BRIEF – An exact repetition of every entry, with no images, is the required answer.

Data entries
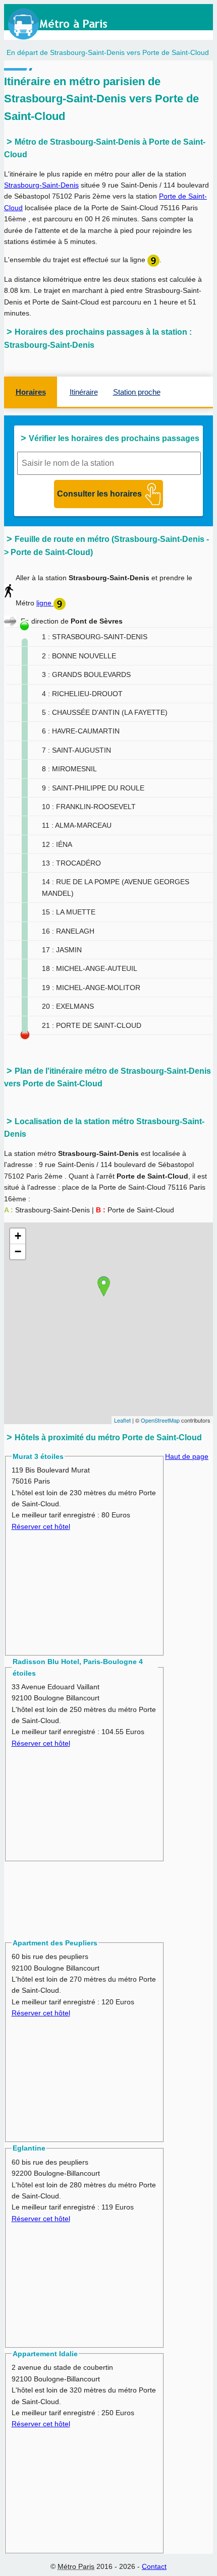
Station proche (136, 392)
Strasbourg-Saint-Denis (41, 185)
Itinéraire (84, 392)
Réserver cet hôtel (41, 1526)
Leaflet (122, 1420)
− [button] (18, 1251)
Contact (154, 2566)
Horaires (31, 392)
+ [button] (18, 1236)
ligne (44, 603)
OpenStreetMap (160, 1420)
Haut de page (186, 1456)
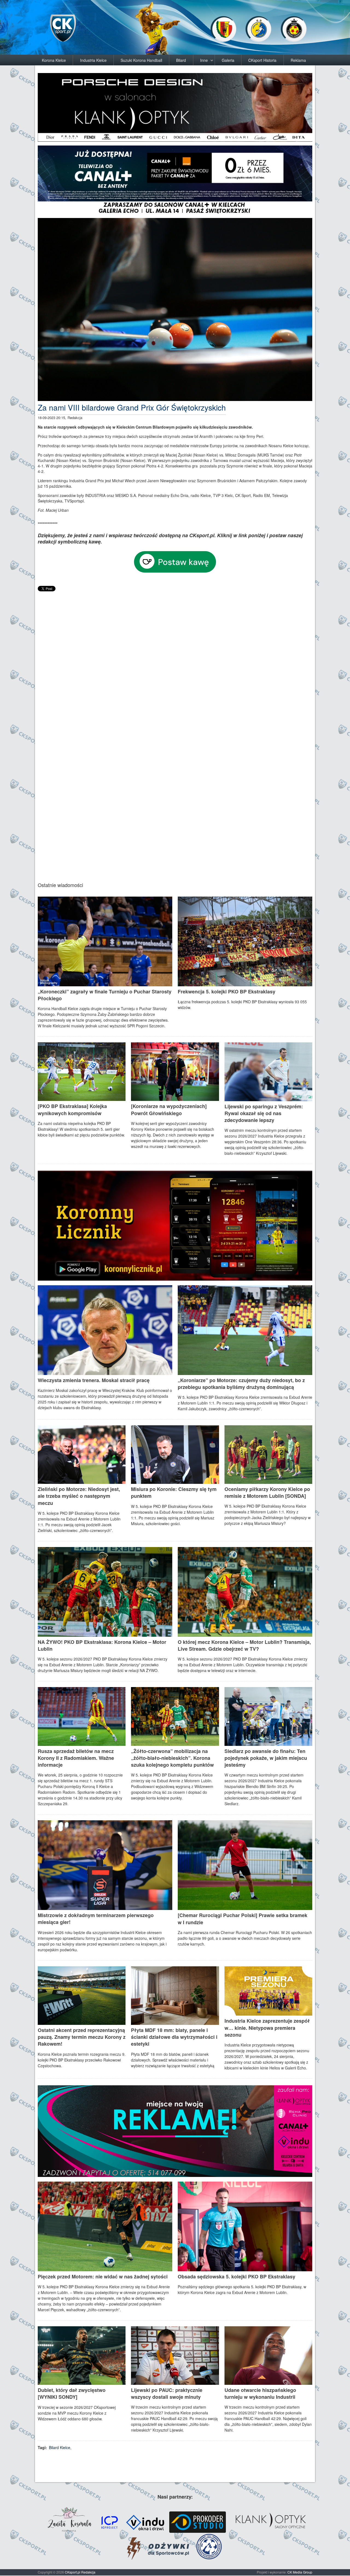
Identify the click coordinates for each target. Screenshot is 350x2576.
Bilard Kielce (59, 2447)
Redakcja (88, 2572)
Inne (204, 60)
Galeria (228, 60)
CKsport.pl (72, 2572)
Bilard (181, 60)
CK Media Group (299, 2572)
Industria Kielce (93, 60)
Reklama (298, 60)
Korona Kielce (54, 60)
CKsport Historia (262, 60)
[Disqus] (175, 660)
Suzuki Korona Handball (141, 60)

EXERCISE RESULT –
Station proche (136, 392)
Strasbourg-Saint-Denis (41, 185)
Itinéraire (84, 392)
Réserver cet hôtel (41, 1526)
Leaflet (122, 1420)
− [button] (18, 1251)
Contact (154, 2566)
Horaires (31, 392)
+ [button] (18, 1236)
ligne (44, 603)
OpenStreetMap (160, 1420)
Haut de page (186, 1456)
Identify the click coordinates for each target. Screenshot is 350x2576.
Bilard Kielce (59, 2447)
Redakcja (88, 2572)
Inne (204, 60)
Galeria (228, 60)
CKsport.pl (72, 2572)
Bilard (181, 60)
CK Media Group (299, 2572)
Industria Kielce (93, 60)
Reklama (298, 60)
Korona Kielce (54, 60)
CKsport Historia (262, 60)
[Disqus] (175, 660)
Suzuki Korona Handball (141, 60)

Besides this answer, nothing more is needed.